*Text provided*.
NRO guys on our POTUS

1

There is a riddle before us. Back in that simpler time, i.e., the GOP primaries, many people assured me that conservatives could trust Donald Trump because Senator Jeff Sessions trusted him. With varying degrees of rage, snark, and dudgeon (which I think is the official law firm of Hogwarts), these people would say to me: “Do you think Jeff Sessions isn’t a real conservative?”

On at least one occasion, I recall a finger being poked in my chest to fortify the point in ways reason could not.

My response isn’t really relevant (but it was something along the lines of “Sure, but even conservatives make mistakes”). What I find fascinating, however, is how the transitive property now runs the other way. A year ago, I was supposed to trust Trump because Sessions trusted Trump. Now, I’m supposed to distrust Sessions because Trump distrusts Sessions. Okay, then.

While it’s certainly true that there are people sufficiently enthralled with Trump to open themselves up to the charge of being cultists, I don’t think the blind worship of “Cult 45” explains as much as it once did. I mean, sure, if you’re still convinced that everything Trump has done has been brilliant and farsighted, if you can read the president’s New York Times interview and push back from the table with the deep satisfaction that once again the master has out-thought his foes, if you still think his “I alone can fix it!” vow was anything other than the kind of bluster that traditionally leaves you with cider in your ear, then you might as well lead your herd of 50 bulls down to Trump Tower and sacrifice them to your Latter Day Baal.

*Task instructions*.
1: State whether each statement agrees with the commentary on Trump and Sessions, answering yes or no and quoting the words that decide it. (a) During the GOP primaries, people told the writer that conservatives could trust Donald Trump because Jeff Sessions trusted him. (b) The writer holds that the blind worship of "Cult 45" explains more now than it once did. (c) The writer regards the response given to those people as highly relevant.
2: Write out the portion of the commentary on Trump and Sessions that begins at the words "On at least" and stops after the words "Sessions. Okay, then.".
3: Extend the commentary on Trump and Sessions, picking up after its final sentence.

*Recorded information*.
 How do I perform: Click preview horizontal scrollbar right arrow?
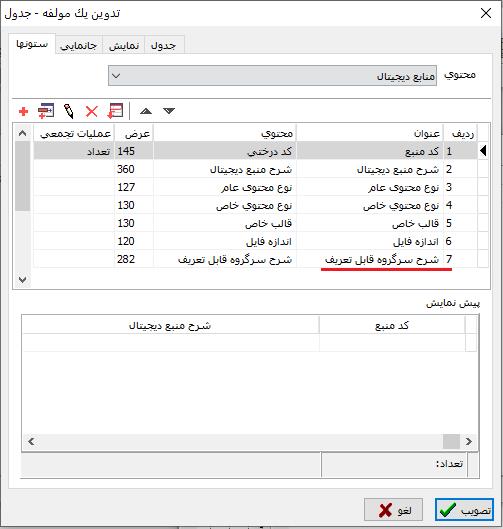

*Responses for each task*.
1:
(a) Yes: "many people assured me that conservatives could trust Donald Trump because Senator Jeff Sessions trusted him"
(b) No: "I don’t think the blind worship of “Cult 45” explains as much as it once did"
(c) No: "My response isn’t really relevant"

2:
On at least one occasion, I recall a finger being poked in my chest to fortify the point in ways reason could not.

My response isn’t really relevant (but it was something along the lines of “Sure, but even conservatives make mistakes”). What I find fascinating, however, is how the transitive property now runs the other way. A year ago, I was supposed to trust Trump because Sessions trusted Trump. Now, I’m supposed to distrust Sessions because Trump distrusts Sessions. Okay, then.

3:
(Jonah Goldberg)

2

Trump isn’t the engine, he’s the hood ornament for a certain movement that now feels liberated from traditional rules of decent behavior. Trump allows us to indulge our id and feel righteous while doing it. We grew up believing that decent behavior made you a decent person — but then we realized that breaking the rules not only makes victory easier, it’s more fun than having to struggle with the moral qualms of using moral means to achieve moral ends. So we’ve constructed a backwards logic to absolve ourselves of moral responsibility.

The first premise: The other side, which wants bad things, cheats and lies and acts in egregious ways.

The second premise: It requires cheating to defeat them.

The third premise: If they are not defeated, the country will be destroyed.

Conclusion: It is morally required to cheat and lie and act in egregious ways.

(Ben Shapiro)

3

Americans and Republicans, remember: You asked for this. Given the choice between a dozen solid conservatives and one Clinton-supporting con artist and game-show host, you chose the con artist. You chose him freely. Nobody made you do it.

(Kevin Williamson)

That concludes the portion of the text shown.